PostPosted: Wed Jun 17, 2015 1:09 am


She shakes her head at that, surprised to find a sliver of indignation working itself free as the previously insightful line of thought is derailed. He was missing the point, the one he'd apparently stumbled across by accident. "No. I can't be what I prevent: that wouldn't make sense. You're always what you are - until you're not. I am my purpose, and I will always have one, even if it denies me what others take for granted." Death, after all, was a force of give and take - to her, it bequeathed a cause, a constant. "I don't expect you to understand." She said at last, a little saddened by the truth of it. Those like him wandered occasionally into death - by their own making and otherwise - but they always came out the other side largely unscathed. She had been steeped in it for too long, if only by choice, what she had become was not easily interchangeable with the terms he offered.
PostPosted: Wed Jun 17, 2015 1:10 am


Tsunake
His ears truly do p***k at that, and internally, he barely bites back on a guffaw. His features are schooled to something curious, vaguely interested as though he's attempting to understand. She disposes of the body to for fear of ghosts? God, it was almost too much. "I suppose I do not, at that. When did you realize that this was your... purpose?"

Lady_Ourania


Lady_Ourania

PostPosted: Wed Jun 17, 2015 1:49 pm


His quicksilver expression went unnoticed, her focus honing in on a small mound some yards away. Was that the gleam of bone she saw, mottled and greyed with age? Nephthys stepped toward it, stuck in the gravity well of possibility when the stallion spoke up again. She made a soft noise of impatience before remembering that he had, for the most part at least, been courteous to her. Even if he had laughed and questioned, he had never outright repudiated her. So she gestured sidelong, a bid for him to follow as she moved toward the precious bundle, careful of where she set her hooves and expecting the same from him.

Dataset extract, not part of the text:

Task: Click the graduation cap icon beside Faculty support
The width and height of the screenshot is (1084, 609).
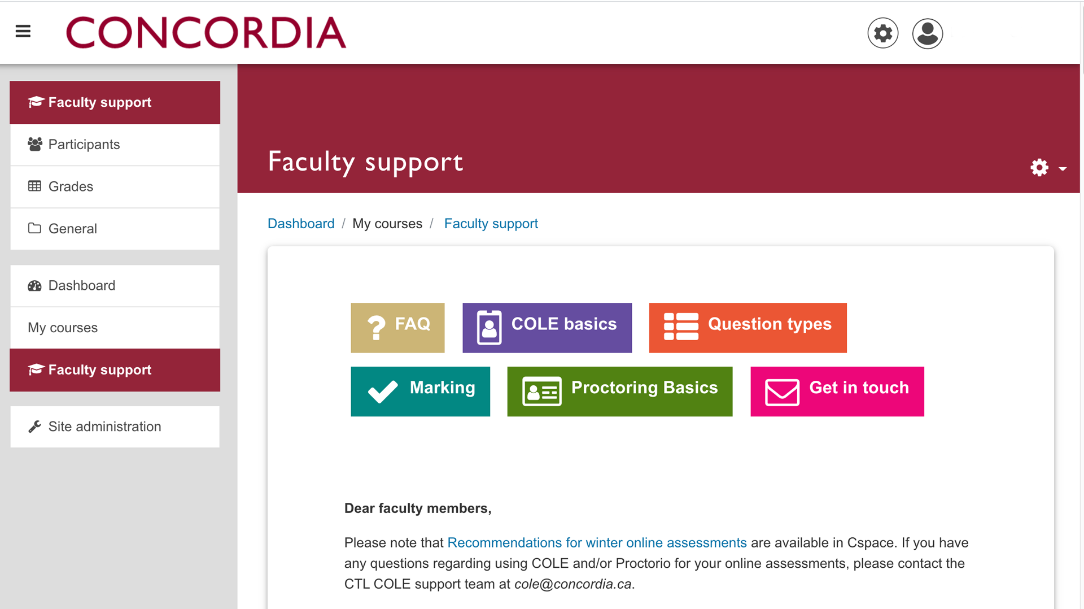Action: (36, 102)
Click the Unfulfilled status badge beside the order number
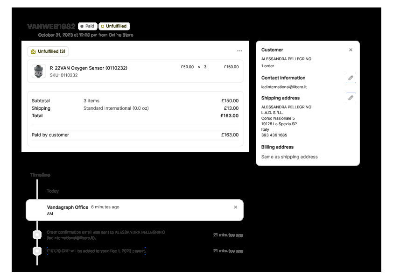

"A long time ago. Years." Her answer was an idle one, mostly intent on excavating what was rapidly beginning to resemble the long, straight planes of a femur. "A plague had visited the herd my parents served, and many died." Nephthys' voice petered out while she considered the issue at hand, trying to best decide how to pull it up from where it was rooted. She eyed her companion's tail, gauging its prehensile abilities before dismissing it. The spikes he bore might damage the bone further. "There was a stallion who had come from beyond the sea. He had a strange manner of speech and dress, and those still among the living spurned him. I was young enough... and sick enough, that I did not understand his purpose there. The remnants of the herd stood well away from him while he gathered up the corpses, old and new, and spoke words over them. They seemed comforting, at the time."

Her parents had numbered among the dead; she could still remember her mother's face from where it had been angled her way toward the bottom of the pyramid, her flesh sunken, eyes drained of color and light. It should have disturbed her to find that such an image had overlaid the living version, but few things troubled Nephthys these days. "When he'd finished, he bowed his head. The bodies began to smoke, and before long they had all caught fire." Their embers had risen upward, toward the sky in a flickering procession. As she'd watched, her mother's face had blackened, eaten away by tiny licks of flame until only the skull had remained. It had been oddly beautiful, culled of its diseased cage of flesh.

In the present, Nephyths managed to get a better grip on the knob of bone and pull it free, then laid it gently beside the rest. She would need to match pieces soon, but there were still many small vertebrae nestled beneath the gloaming. "None of the elders thanked him, but he did not seem to mind. He spoke only to the dead." Three distinct skeletons were taking shape, one of them small-boned enough to be recognizable. "That might be why he noticed me, because I was so close to death. He didn't say that he was sorry, or offer condolences of any kind. He just asked me if I understood what had happened, and explained the parts I had not. When he was done, I went with him."